Why the pointer of any function always shows one?

Question

I am trying to do something like

#include <iostream>

using namespace std;

void foo () {
  void (*fooptr) (void) = foo;
  cout << fooptr << endl;
}

int main () {
  void (*fooptr) (void) = foo;
  foo ();
  return 0;
}

My intent is to see the value of function pointers. If I look up for the address of any function in the main () function it makes sense that the function isn't called, It might have not been allocated the memory in the function call stack. But when I call the function and try to see the value of pointer. It still shows the same result 1. Any explanation? I might not be printing the address of the called function itself. Is there any pointer like this like we have in classes. So that we can see the address of itself?

Answer 1

The standard stream types don't overload << for function pointers, only for regular pointers. You see the value 1 because a function pointer is implicitly convertible to bool, and there is an overload for bool, so that is chosen.

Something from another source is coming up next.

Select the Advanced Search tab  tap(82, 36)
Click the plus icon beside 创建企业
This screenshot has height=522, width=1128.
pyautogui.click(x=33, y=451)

To print the address, you could convert it to a regular (object) pointer:

cout << reinterpret_cast<void*>(fooptr) << std::endl;

Note that this isn't completely portable: according to the standard, it's conditionally-supported, with an implementation-defined meaning. But it should give the expected address on any sensible implementation on mainstream platforms that store functions in regular memory. For more portability, you might convert to intptr_t or uintptr_t; but you'd need a bit of extra work if you want it to be formatted like a pointer.